When it comes to forecasting sales, most marketers rely on a simple function in excel, sometimes their boss’s fancy or even wild conjectures. While realistic forecasts are hard to put together, marketers can leverage pre-built machine learning regression models to their use. This now only gives realistic and pretty accurate predictions about your sales and can be adjusted for future shocks as well.
One of the most popular time series models in machine learning is the SARIMAX model. The SARIMAX (Seasonal Auto-Regressive Integrated Moving Average with eXogenous factor) model takes into account the seasonality of data to forecast time series data.
Since most of our sales data is seasonal, it’s one of the best models to apply to forecast your sales. One of the assumptions of the models is that the data needs to be stationary. Stationarity means that the mean, variance and autocorrelation structure do not change over time.
Just a statistics refresher, autocorrelation is a mathematical representation of the degree of similarity between a given time series and a lagged version of itself over successive time intervals.
While the data is rarely stationary in a real-world scenario, we can difference our time series data by deducting lagged values from the original series to make it stationary.

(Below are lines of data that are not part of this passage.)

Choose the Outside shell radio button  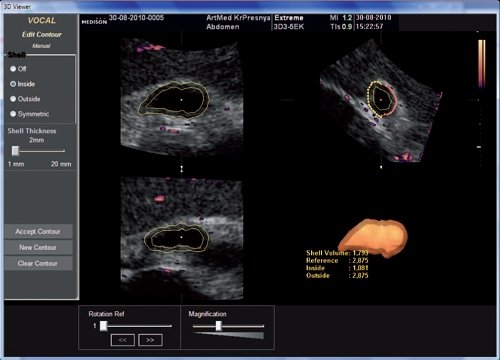tap(13, 99)
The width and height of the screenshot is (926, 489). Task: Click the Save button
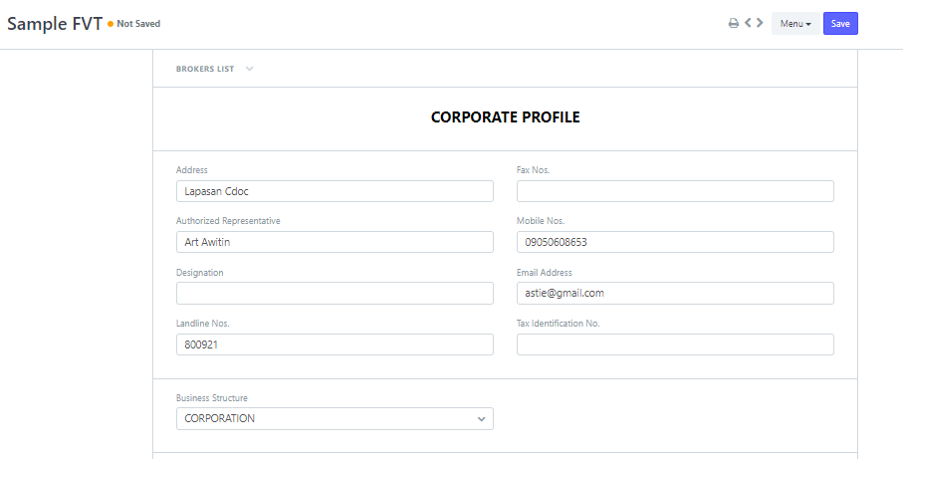tap(840, 24)
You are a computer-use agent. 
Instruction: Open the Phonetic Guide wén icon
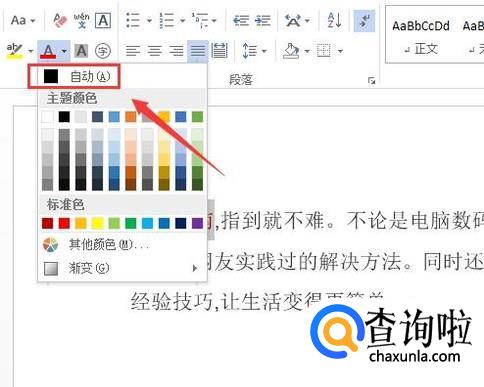click(x=82, y=20)
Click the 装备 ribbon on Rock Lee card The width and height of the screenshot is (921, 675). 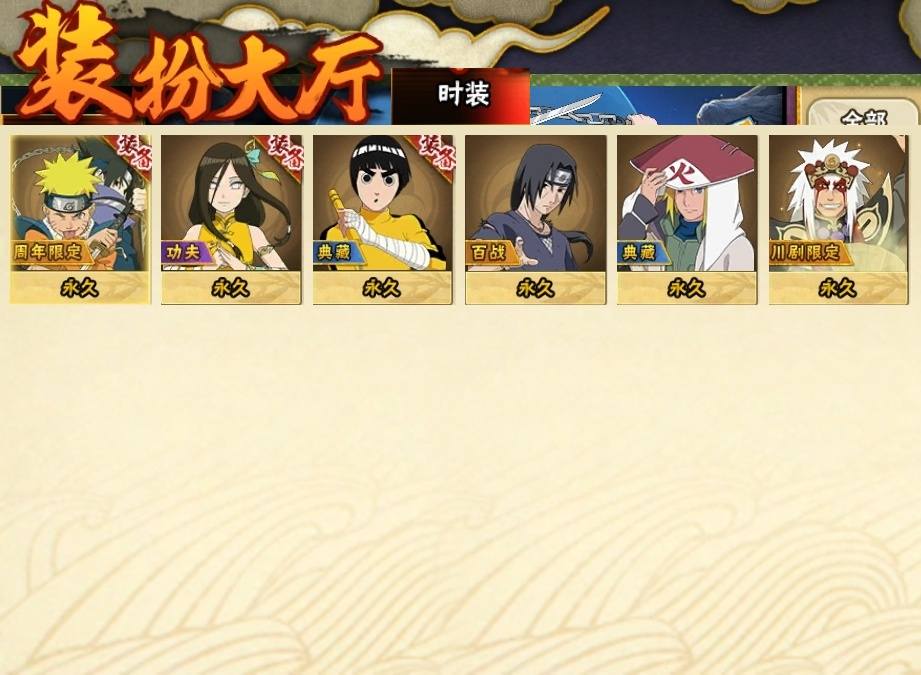(436, 152)
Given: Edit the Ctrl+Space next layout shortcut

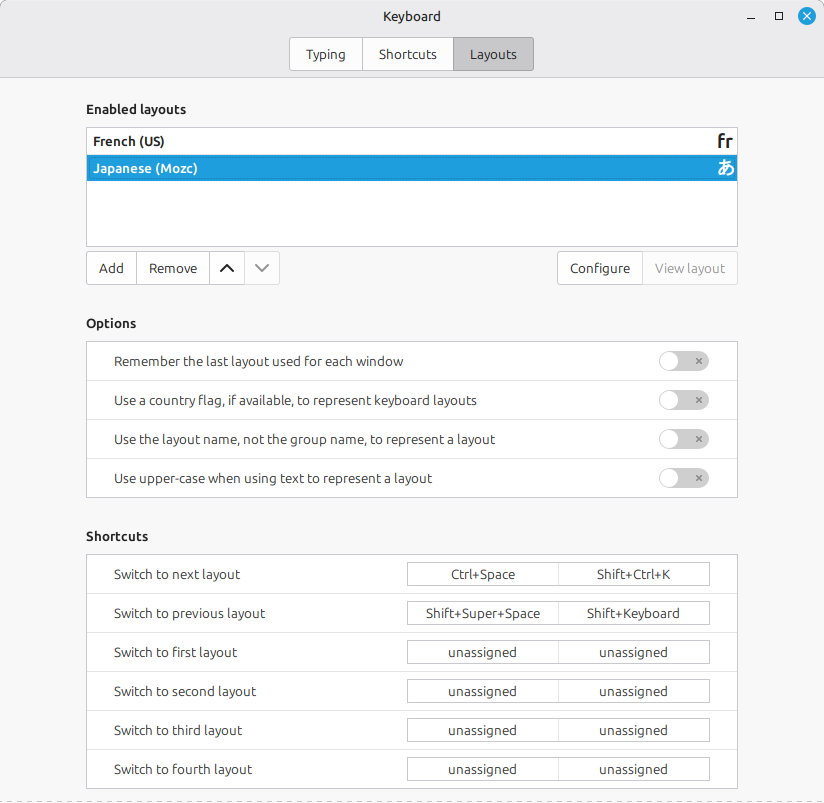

To check if the data is stationary or not, we use the ad fuller method. This method takes into account the original dataset and gives a p-value to the null hypothesis that the data is nonstationary. So if you have the p-value from the ad-fuller method to be less than 0.05 (generally accepted p-value), we can reject the null hypothesis that the data is non-stationary, meaning that the data is indeed stationary.
Once you have the differenced dataset, we need to plot the pacf and acf graphs to understand the order of the model. The order basically tells us which model to use, whether it is going to be Moving Average or Auto-Regressive or both integrated (ARIMA). One quick rule here;
Identification of an AR (Auto-regressive) model is often best done with the PACF.
For an AR model, the theoretical PACF “shuts off” past the order of the model. The phrase “shuts off” means that in theory the partial autocorrelations are equal to 0 beyond that point. Put another way, the number of non-zero partial autocorrelations gives the order of the AR model. By the “order of the model” we mean the most extreme lag of x that is used as a predictor.
Identification of an MA model is often best done with the ACF rather than the PACF.
For an MA model, the theoretical PACF does not shut off, but instead tapers toward 0 in some manner. A clearer pattern for an MA model is in the ACF. The ACF will have non-zero autocorrelations only at lags involved in the model. p,d,q p AR model lags d differencing q MA lags
What is “PACF” and “ACF”?
ACF gives us values of auto-correlation of any series with its lagged values. In simple terms, it describes how well the present value of the series is related to its past values. A time series can have components like a trend, seasonality, cyclic and residual. ACF considers all these components while finding correlations hence it’s a ‘complete auto-correlation plot’.
These are pre-built plots that come with stats model. Just import these and we have an ACF plot.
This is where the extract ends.